_Input for this task:_
::::::

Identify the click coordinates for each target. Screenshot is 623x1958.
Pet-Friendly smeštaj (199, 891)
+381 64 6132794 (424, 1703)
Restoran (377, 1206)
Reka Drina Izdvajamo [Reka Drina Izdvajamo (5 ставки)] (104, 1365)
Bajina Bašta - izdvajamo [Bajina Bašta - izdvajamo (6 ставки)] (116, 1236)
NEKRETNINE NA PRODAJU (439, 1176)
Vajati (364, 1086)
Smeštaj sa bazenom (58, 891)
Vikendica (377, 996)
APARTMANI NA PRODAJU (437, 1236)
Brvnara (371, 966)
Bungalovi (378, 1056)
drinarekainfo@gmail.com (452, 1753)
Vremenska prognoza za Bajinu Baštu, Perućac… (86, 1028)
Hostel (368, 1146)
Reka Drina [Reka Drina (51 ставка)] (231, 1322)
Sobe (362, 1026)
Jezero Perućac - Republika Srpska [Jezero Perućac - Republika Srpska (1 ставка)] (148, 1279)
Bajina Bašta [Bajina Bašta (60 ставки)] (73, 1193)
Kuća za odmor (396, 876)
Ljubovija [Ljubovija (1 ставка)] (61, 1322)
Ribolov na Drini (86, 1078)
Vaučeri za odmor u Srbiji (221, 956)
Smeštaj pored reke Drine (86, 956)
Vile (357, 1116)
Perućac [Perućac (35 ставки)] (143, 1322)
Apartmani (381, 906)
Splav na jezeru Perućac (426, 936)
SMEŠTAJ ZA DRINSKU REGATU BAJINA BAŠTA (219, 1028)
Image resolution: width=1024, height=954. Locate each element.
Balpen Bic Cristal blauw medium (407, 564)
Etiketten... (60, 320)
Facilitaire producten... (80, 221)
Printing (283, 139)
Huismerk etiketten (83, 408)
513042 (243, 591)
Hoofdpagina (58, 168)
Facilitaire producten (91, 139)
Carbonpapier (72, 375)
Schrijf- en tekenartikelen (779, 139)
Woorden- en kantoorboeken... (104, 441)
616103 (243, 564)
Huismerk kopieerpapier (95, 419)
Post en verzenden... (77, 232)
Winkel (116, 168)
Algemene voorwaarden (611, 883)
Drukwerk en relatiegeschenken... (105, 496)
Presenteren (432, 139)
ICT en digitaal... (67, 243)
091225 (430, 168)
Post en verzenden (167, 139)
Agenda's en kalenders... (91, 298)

::::::

_The request:_ Copy every line of the data above verbatim, without changing anything.

_Task solution:_
Identify the click coordinates for each target. Screenshot is 623x1958.
Pet-Friendly smeštaj (199, 891)
+381 64 6132794 (424, 1703)
Restoran (377, 1206)
Reka Drina Izdvajamo [Reka Drina Izdvajamo (5 ставки)] (104, 1365)
Bajina Bašta - izdvajamo [Bajina Bašta - izdvajamo (6 ставки)] (116, 1236)
NEKRETNINE NA PRODAJU (439, 1176)
Vajati (364, 1086)
Smeštaj sa bazenom (58, 891)
Vikendica (377, 996)
APARTMANI NA PRODAJU (437, 1236)
Brvnara (371, 966)
Bungalovi (378, 1056)
drinarekainfo@gmail.com (452, 1753)
Vremenska prognoza za Bajinu Baštu, Perućac… (86, 1028)
Hostel (368, 1146)
Reka Drina [Reka Drina (51 ставка)] (231, 1322)
Sobe (362, 1026)
Jezero Perućac - Republika Srpska [Jezero Perućac - Republika Srpska (1 ставка)] (148, 1279)
Bajina Bašta [Bajina Bašta (60 ставки)] (73, 1193)
Kuća za odmor (396, 876)
Ljubovija [Ljubovija (1 ставка)] (61, 1322)
Ribolov na Drini (86, 1078)
Vaučeri za odmor u Srbiji (221, 956)
Smeštaj pored reke Drine (86, 956)
Vile (357, 1116)
Perućac [Perućac (35 ставки)] (143, 1322)
Apartmani (381, 906)
Splav na jezeru Perućac (426, 936)
SMEŠTAJ ZA DRINSKU REGATU BAJINA BAŠTA (219, 1028)
Image resolution: width=1024, height=954. Locate each element.
Balpen Bic Cristal blauw medium (407, 564)
Etiketten... (60, 320)
Facilitaire producten... (80, 221)
Printing (283, 139)
Huismerk etiketten (83, 408)
513042 (243, 591)
Hoofdpagina (58, 168)
Facilitaire producten (91, 139)
Carbonpapier (72, 375)
Schrijf- en tekenartikelen (779, 139)
Woorden- en kantoorboeken... (104, 441)
616103 (243, 564)
Huismerk kopieerpapier (95, 419)
Post en verzenden... (77, 232)
Winkel (116, 168)
Algemene voorwaarden (611, 883)
Drukwerk en relatiegeschenken... (105, 496)
Presenteren (432, 139)
ICT en digitaal... (67, 243)
091225 (430, 168)
Post en verzenden (167, 139)
Agenda's en kalenders... (91, 298)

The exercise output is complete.